> **EXERCISE OBJECTIVE**: Rewrite the records below, replacing "checkbox" with "tick box" and leaving everything else unchanged. Leave the pictures out of your answer.

> **PROVIDED DATA**:
··········

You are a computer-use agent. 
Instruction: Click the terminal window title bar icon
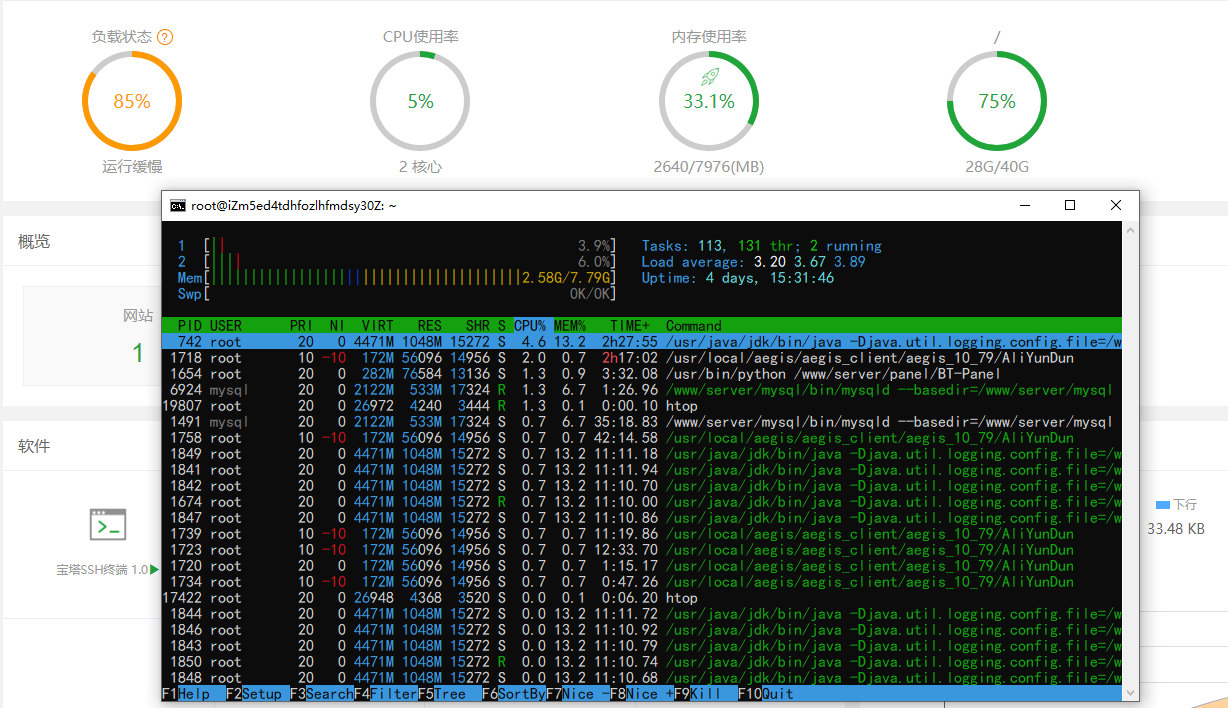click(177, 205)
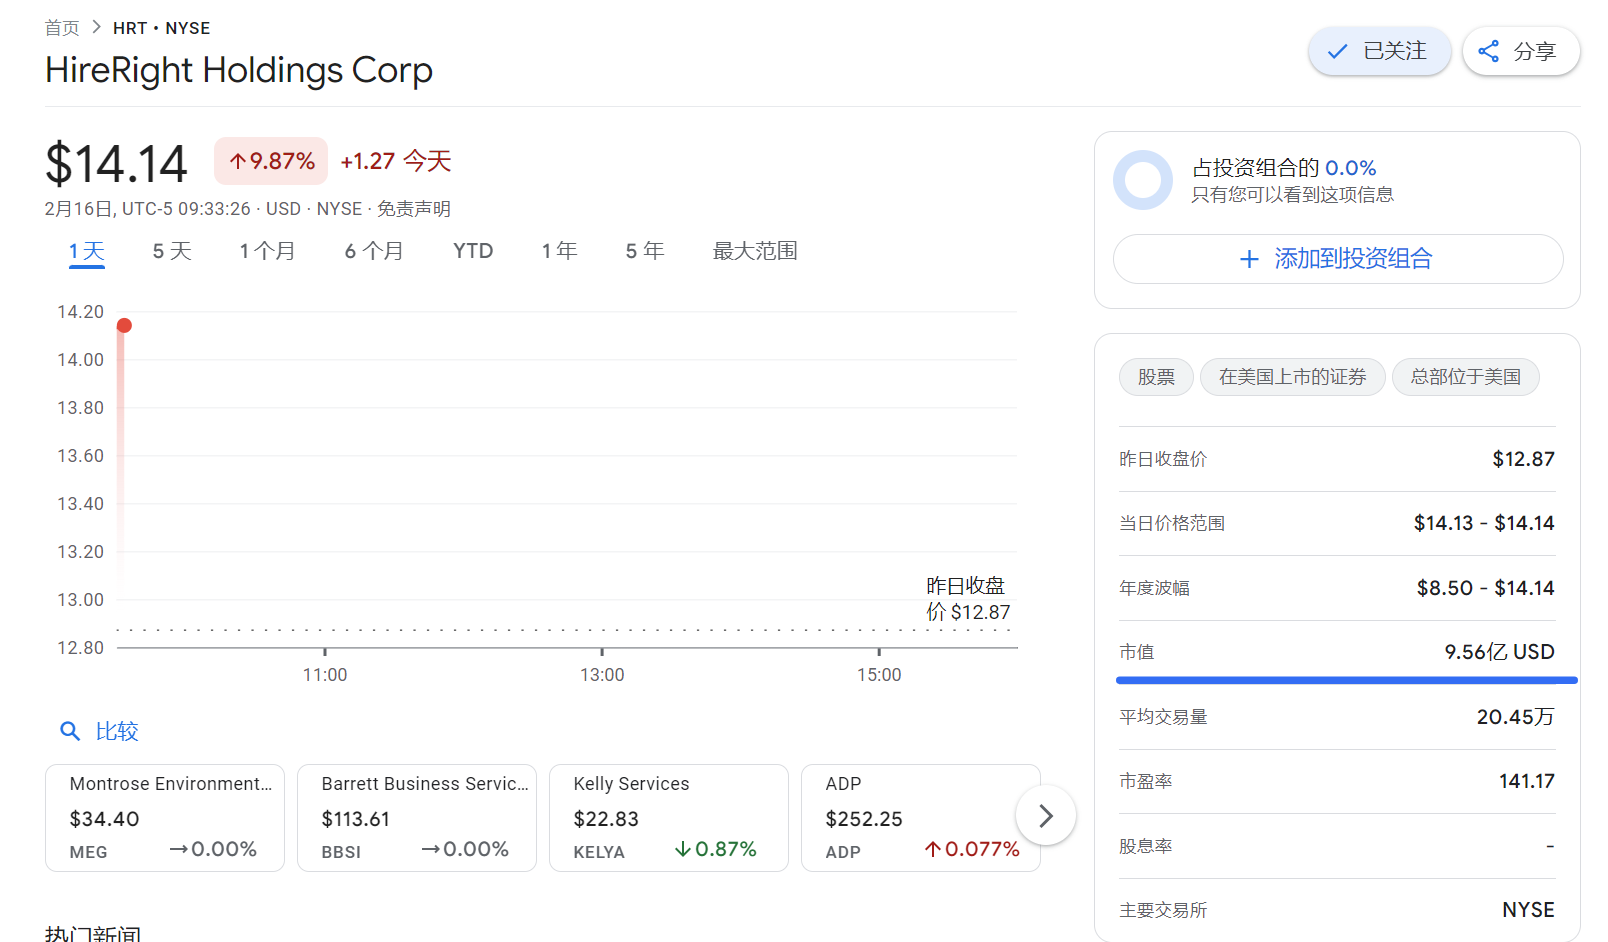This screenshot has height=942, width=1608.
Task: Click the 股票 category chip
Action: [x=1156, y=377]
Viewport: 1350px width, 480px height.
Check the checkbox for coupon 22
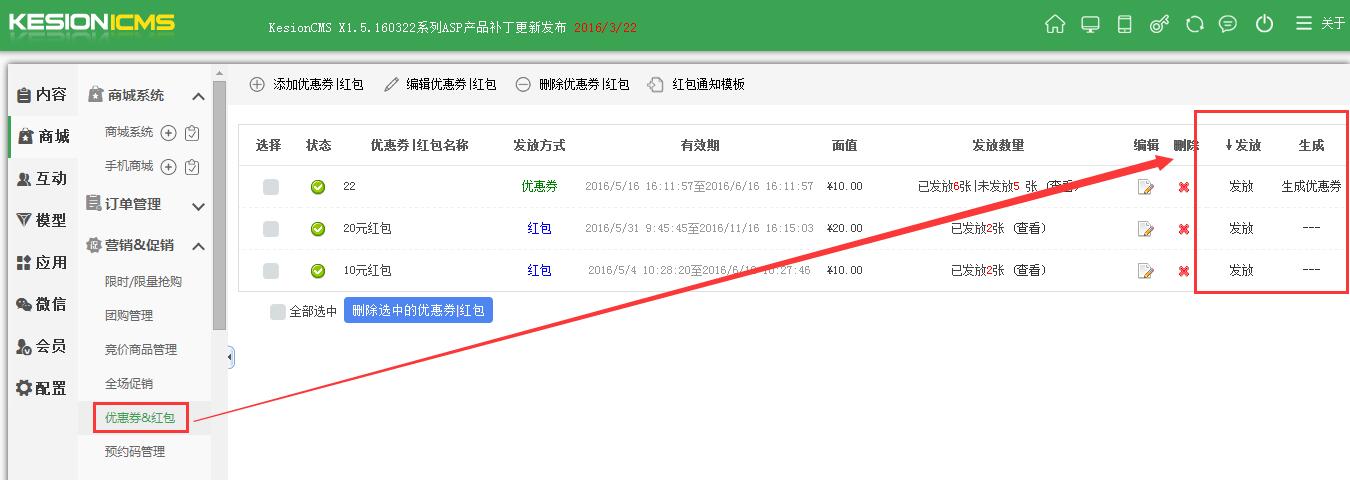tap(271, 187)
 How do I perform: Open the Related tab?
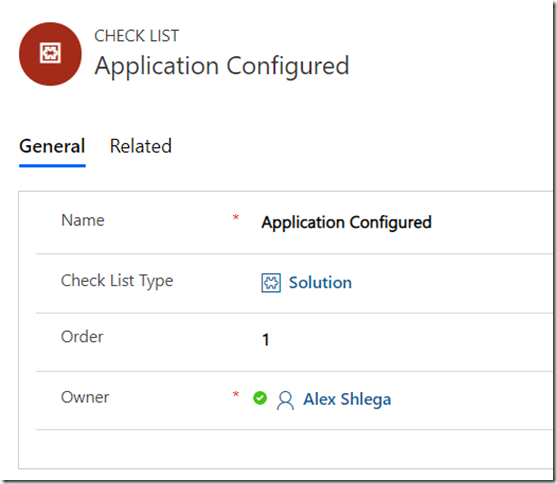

··········

> **RESULT OF THE EXERCISE**:
You are a computer-use agent. 
Instruction: Click the terminal window title bar icon
click(177, 205)
This screenshot has height=942, width=1608.
Task: Click the 股票 category chip
Action: [x=1156, y=377]
Viewport: 1350px width, 480px height.
Check the tick box for coupon 22
tap(271, 187)
 How do I perform: Open the Related tab?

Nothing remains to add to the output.